Task
Write out every entry once more, character for character.

-- Opening Marker --

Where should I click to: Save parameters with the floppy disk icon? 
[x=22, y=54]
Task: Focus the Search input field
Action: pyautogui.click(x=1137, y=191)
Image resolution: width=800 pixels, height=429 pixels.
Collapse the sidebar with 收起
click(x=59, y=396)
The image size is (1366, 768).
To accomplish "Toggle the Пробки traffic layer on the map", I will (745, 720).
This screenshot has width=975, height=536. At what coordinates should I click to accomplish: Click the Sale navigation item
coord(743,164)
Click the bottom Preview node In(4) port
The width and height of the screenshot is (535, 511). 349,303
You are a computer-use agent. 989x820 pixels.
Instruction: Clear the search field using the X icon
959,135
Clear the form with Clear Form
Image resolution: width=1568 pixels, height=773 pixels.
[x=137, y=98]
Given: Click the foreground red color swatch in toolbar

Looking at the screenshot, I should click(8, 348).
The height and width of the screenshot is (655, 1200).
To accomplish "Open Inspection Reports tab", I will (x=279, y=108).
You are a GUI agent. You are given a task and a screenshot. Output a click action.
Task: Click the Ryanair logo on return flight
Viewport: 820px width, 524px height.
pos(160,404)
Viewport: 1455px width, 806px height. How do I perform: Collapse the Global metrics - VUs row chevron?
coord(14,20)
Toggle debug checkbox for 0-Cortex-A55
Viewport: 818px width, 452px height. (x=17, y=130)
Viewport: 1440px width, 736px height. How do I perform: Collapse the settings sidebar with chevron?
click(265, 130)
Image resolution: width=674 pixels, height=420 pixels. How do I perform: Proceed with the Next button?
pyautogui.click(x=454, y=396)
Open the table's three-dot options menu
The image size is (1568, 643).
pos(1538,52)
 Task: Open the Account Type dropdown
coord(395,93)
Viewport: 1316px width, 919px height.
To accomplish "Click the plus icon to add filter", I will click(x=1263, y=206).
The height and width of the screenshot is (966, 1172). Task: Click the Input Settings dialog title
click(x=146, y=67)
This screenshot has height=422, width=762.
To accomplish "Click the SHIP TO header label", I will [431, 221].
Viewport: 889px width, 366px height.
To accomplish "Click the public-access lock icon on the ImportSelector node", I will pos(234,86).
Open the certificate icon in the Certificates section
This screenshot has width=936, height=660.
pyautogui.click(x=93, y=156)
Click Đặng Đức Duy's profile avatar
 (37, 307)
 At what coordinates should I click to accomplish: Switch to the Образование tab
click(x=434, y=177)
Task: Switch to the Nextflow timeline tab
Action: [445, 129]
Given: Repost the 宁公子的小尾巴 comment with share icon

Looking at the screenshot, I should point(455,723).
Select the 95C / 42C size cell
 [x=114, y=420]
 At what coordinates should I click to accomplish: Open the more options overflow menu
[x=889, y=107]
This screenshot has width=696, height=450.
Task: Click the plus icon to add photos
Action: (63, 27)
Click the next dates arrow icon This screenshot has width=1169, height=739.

-- Closing Marker --

Solved problem
Where should I click to: Save parameters with the floppy disk icon? 
[x=22, y=54]
Task: Focus the Search input field
Action: pyautogui.click(x=1137, y=191)
Image resolution: width=800 pixels, height=429 pixels.
Collapse the sidebar with 收起
click(x=59, y=396)
The image size is (1366, 768).
To accomplish "Toggle the Пробки traffic layer on the map", I will (745, 720).
This screenshot has width=975, height=536. At what coordinates should I click to accomplish: Click the Sale navigation item
coord(743,164)
Click the bottom Preview node In(4) port
The width and height of the screenshot is (535, 511). 349,303
You are a computer-use agent. 989x820 pixels.
Instruction: Clear the search field using the X icon
959,135
Clear the form with Clear Form
Image resolution: width=1568 pixels, height=773 pixels.
[x=137, y=98]
Given: Click the foreground red color swatch in toolbar

Looking at the screenshot, I should click(8, 348).
The height and width of the screenshot is (655, 1200).
To accomplish "Open Inspection Reports tab", I will (x=279, y=108).
You are a GUI agent. You are given a task and a screenshot. Output a click action.
Task: Click the Ryanair logo on return flight
Viewport: 820px width, 524px height.
pos(160,404)
Viewport: 1455px width, 806px height. How do I perform: Collapse the Global metrics - VUs row chevron?
coord(14,20)
Toggle debug checkbox for 0-Cortex-A55
Viewport: 818px width, 452px height. (x=17, y=130)
Viewport: 1440px width, 736px height. How do I perform: Collapse the settings sidebar with chevron?
click(265, 130)
Image resolution: width=674 pixels, height=420 pixels. How do I perform: Proceed with the Next button?
pyautogui.click(x=454, y=396)
Open the table's three-dot options menu
The image size is (1568, 643).
pos(1538,52)
 Task: Open the Account Type dropdown
coord(395,93)
Viewport: 1316px width, 919px height.
To accomplish "Click the plus icon to add filter", I will click(x=1263, y=206).
The height and width of the screenshot is (966, 1172). Task: Click the Input Settings dialog title
click(x=146, y=67)
This screenshot has height=422, width=762.
To accomplish "Click the SHIP TO header label", I will [431, 221].
Viewport: 889px width, 366px height.
To accomplish "Click the public-access lock icon on the ImportSelector node", I will pos(234,86).
Open the certificate icon in the Certificates section
This screenshot has width=936, height=660.
pyautogui.click(x=93, y=156)
Click Đặng Đức Duy's profile avatar
 (37, 307)
 At what coordinates should I click to accomplish: Switch to the Образование tab
click(x=434, y=177)
Task: Switch to the Nextflow timeline tab
Action: [445, 129]
Given: Repost the 宁公子的小尾巴 comment with share icon

Looking at the screenshot, I should point(455,723).
Select the 95C / 42C size cell
 [x=114, y=420]
 At what coordinates should I click to accomplish: Open the more options overflow menu
[x=889, y=107]
This screenshot has width=696, height=450.
Task: Click the plus icon to add photos
Action: (63, 27)
Click the next dates arrow icon This screenshot has width=1169, height=739.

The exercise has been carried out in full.